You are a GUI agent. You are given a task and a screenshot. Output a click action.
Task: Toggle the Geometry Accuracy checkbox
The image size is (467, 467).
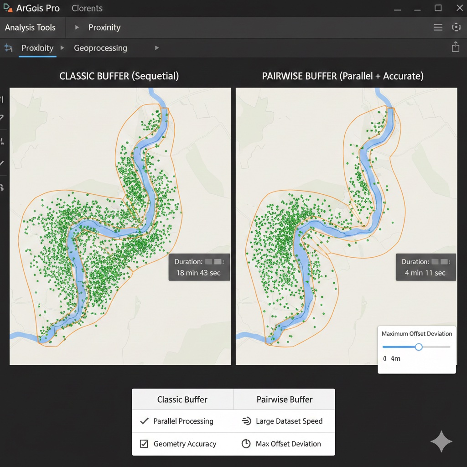coord(144,444)
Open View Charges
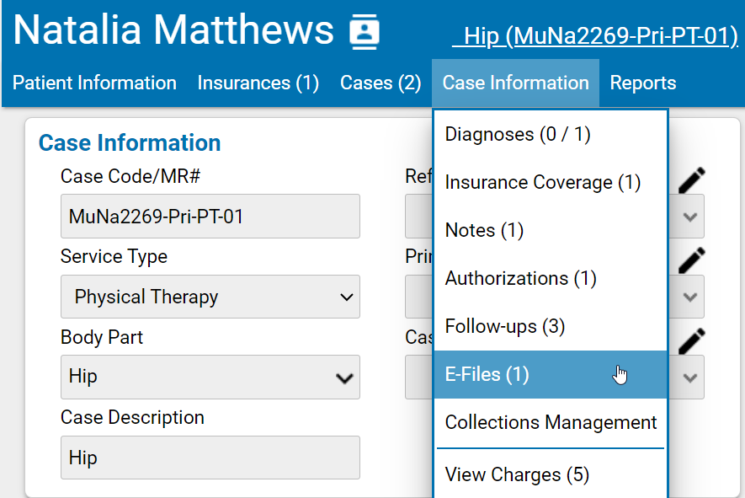Image resolution: width=745 pixels, height=498 pixels. point(517,474)
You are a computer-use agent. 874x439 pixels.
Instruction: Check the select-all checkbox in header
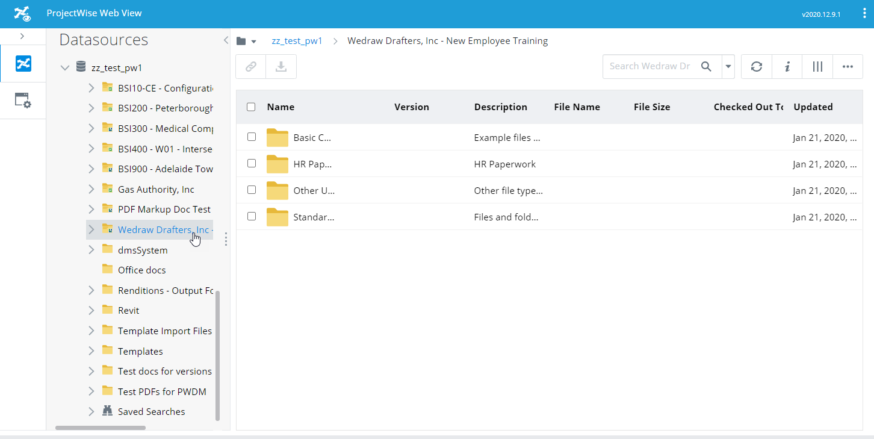252,107
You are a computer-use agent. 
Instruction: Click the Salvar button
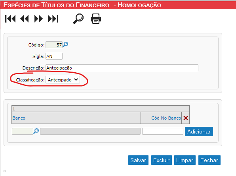(138, 160)
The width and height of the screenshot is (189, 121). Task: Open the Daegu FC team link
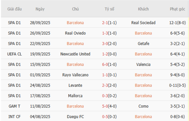click(75, 117)
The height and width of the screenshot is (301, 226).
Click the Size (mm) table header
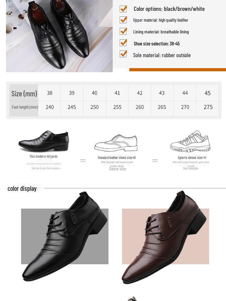click(x=24, y=94)
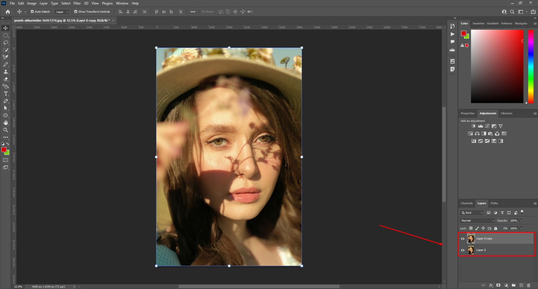Choose the Horizontal Type tool

(x=6, y=93)
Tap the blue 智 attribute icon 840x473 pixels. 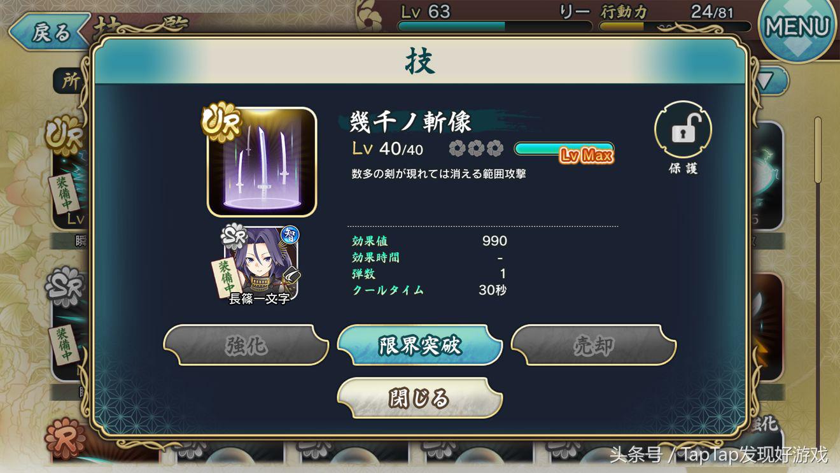point(290,235)
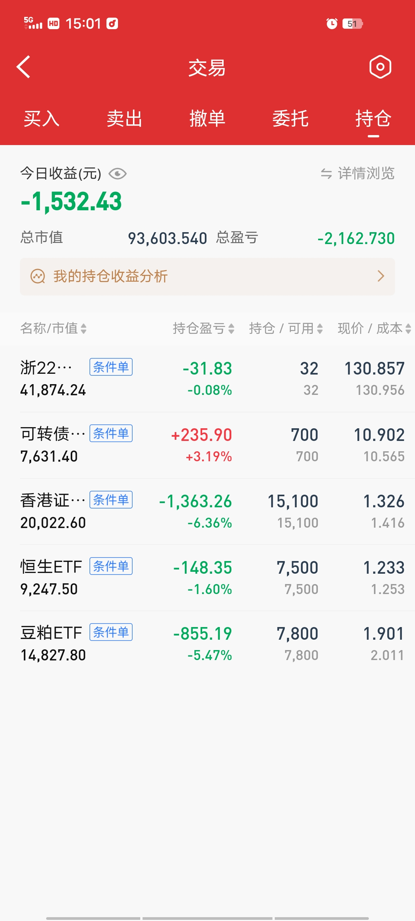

DIRECTIONS:
A complete answer reproduces every line of the records in which the word "computer" occurs.

SOLUTION FOR THIS TASK:
You are a computer-use agent. 874x439 pixels.
You are a computer-use agent. 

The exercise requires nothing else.